A recent Gallup poll reports that the average soul out there is now floating about the place without the usual confidence in the salvation that organized religion extends as part of its packaged deal. Where just three years ago, half of the American population declared the influence of religion on their lives to be on the climb, new numbers show that just a quarter of them are as optimistic today. And a full two-thirds say religion as a whole is losing ground in their daily grinds.

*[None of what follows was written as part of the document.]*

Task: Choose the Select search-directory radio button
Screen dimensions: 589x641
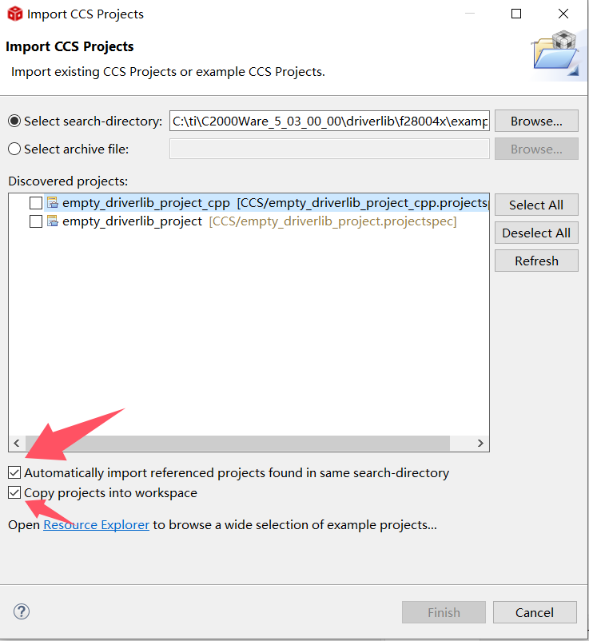Action: 14,121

What’s more, a decided trend toward secularism is afoot. Since 1990, according to the recently released American Religious Identification Survey, the number of folks laying claim to no religious affiliation at all has nearly doubled, from eight percent the last time the survey was conducted (1990), to 15% today. What’s more, the “nones” have overtaken every other religious group save Baptists and Catholics (both of which also clocked in on the decline).

All of which is to say what? That nobody believes anymore?

Not quite. People believe just as much as they ever did, I would submit. They just believe in different things.

I am not a regular churchgoer by any stretch, nor ever have been. I have my own sense of spirituality that’s no more precious or individualized than the next guy’s. But organized religion is not the point. At least not in its conventional form. I’m suggesting that our embrace of yoga, meditation and other highly personal spiritual pursuits is every bit as impassioned as before. Indeed, perhaps we cling to these things more fervently than ever, relishing the sense of calm they offer to an otherwise anxious and increasingly desperate scene.

Yoga, with its poetic discipline and muscular values, with its rigid adherence to physical excellence and its fluid progression from ambition to conclusion, with its engaging efforts and glorious rewards, is my religion.

It’s not a new idea, this. The “is yoga a religion?” debate has long raged among devotees and detractors alike. The latter argue that, as yoga has no deity to worship, no dedicated place of worship, no requirement for religious reverence and no formal statement of religious belief, calling it a “religion” is just convenient cutesiness. Perhaps. But the less dogmatic considerers of that epic question might extend a bit more generosity to the definition of “religion,” and might resoundingly find in its favour.

In his “guidebook for spiritual transformation,” Conscious Living, Swami Rama said it best when he urged us all to, “realize that the kingdom of God is within you, the Lord of life is the highest of all.” Anyone who takes this on board, he believes, gets to go to his innermost self. “I am not talking about Hinduism, I am not talking about Buddhism, I am not talking about Christianity, I am not talking about Islam,” Rama clarifies. “I am talking about something universal. The moment you realize that the absolute truth which is not subject to change, death, and decay is within you, then you attain a freedom, freedom from fears, all fears. That is called the state of enlightenment and that can be considered to be a state of perfection.”

Sticklers for formal definitions be damned. A state of perfection sounds pretty divine to me.